So do I. Which is why, if I had to choose a single state - which is what I was asked to do - that is the least southern - what state would you pick?

My answer - Massachusetts.

I have lived in a few places and, for the purposes of this post, here these a a the relevant ones - Up-state and New York, Eastern Long Island, (Central and Eastern Long Island - excluding the Hamptons which are more like the NY Metro Area) and I have quite a lot of experience with Staten Island - a borough with very traditional, Southern Friendly values.

Conversely, I have lived in New York City, two places in Massachusetts, and the North Shore of Long Island. I would say that these last places are pretty much the opposite of the South.

I currently live in Ohio, and a Southern Presence can be felt here - and it's too far south geographically to ever be thought of as "quintessentially northern". The same could be said of Pennsylvania. I also lived there and it shares some of the values of the South, or more precisely values that are associated with or perceived as "Southern". Ever here of Pennsyltucky?

Were my answers observational and anecdotal? YOU BET YOUR LIFE! This is City Data not my doctoral dissertation.

I think I wrote this at 4AM. I had insomnia. And no, I did no "research" to back up my answers.

I am FROM NYState, was born in Manhattan, returned their for a while in my 20s and visit frequently.
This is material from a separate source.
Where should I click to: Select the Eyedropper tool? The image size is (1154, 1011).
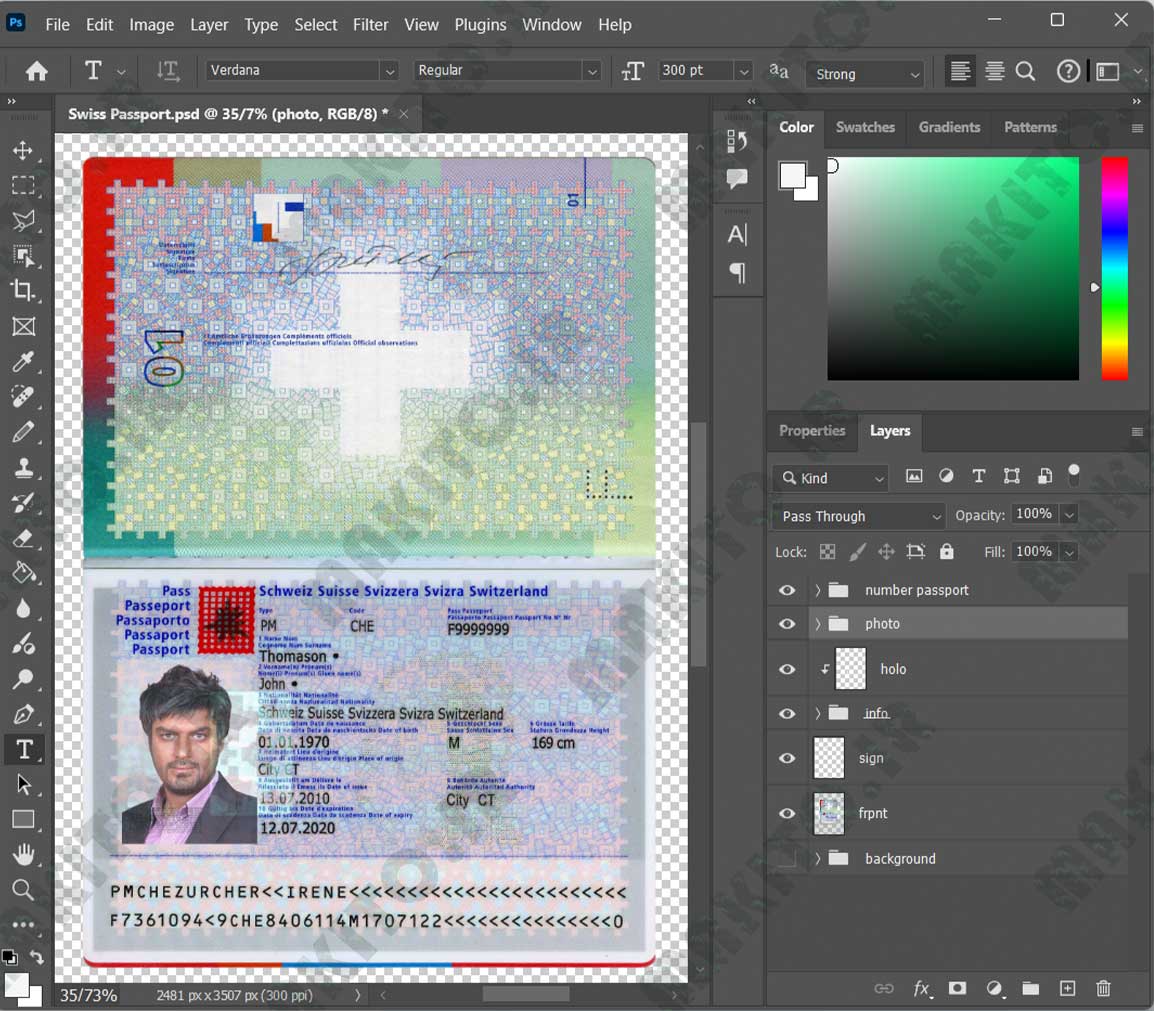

Also, I did the majority of my undergraduate work in Massachusetts. I lived around Boston also, and I visit there frequently, because my children go to college in New England - one where I attended. I still have friends in Massachusetts from my college days.
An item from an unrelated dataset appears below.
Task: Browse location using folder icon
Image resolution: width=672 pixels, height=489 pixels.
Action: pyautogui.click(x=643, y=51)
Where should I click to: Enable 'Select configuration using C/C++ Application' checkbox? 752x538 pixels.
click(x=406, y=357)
Conversely, I have lived in EASTERN LONG ISLAND (very misunderstood region) and upstate NY, while my husband was doing graduate work.
I still have friends from up-state NY (who I met during college) who now lean politically to the right.

Also, Appalachian Culture and values are alive and well in NYS. This mountain range, and it's distinct folk ways, run from Alabama to New York State.

I think I speak from sound experience.

The Eastern part of Long Island is home to many a mega church and Fundamentalist, Evangelical churches have taken a strong foot hold there.

Not just in the 1980s - NOW. As have Christian Schools. Currently operating Conservative churches on Long Island include Smithtown Gospel Tabernacle, (Church and school) The Upper Room (Deer Park, Church and School) Shirley Assembly of God, Center Moriches Assemblies of God Church and the accompanying LE Burkett Christian School and MANY Southern Baptist Churches.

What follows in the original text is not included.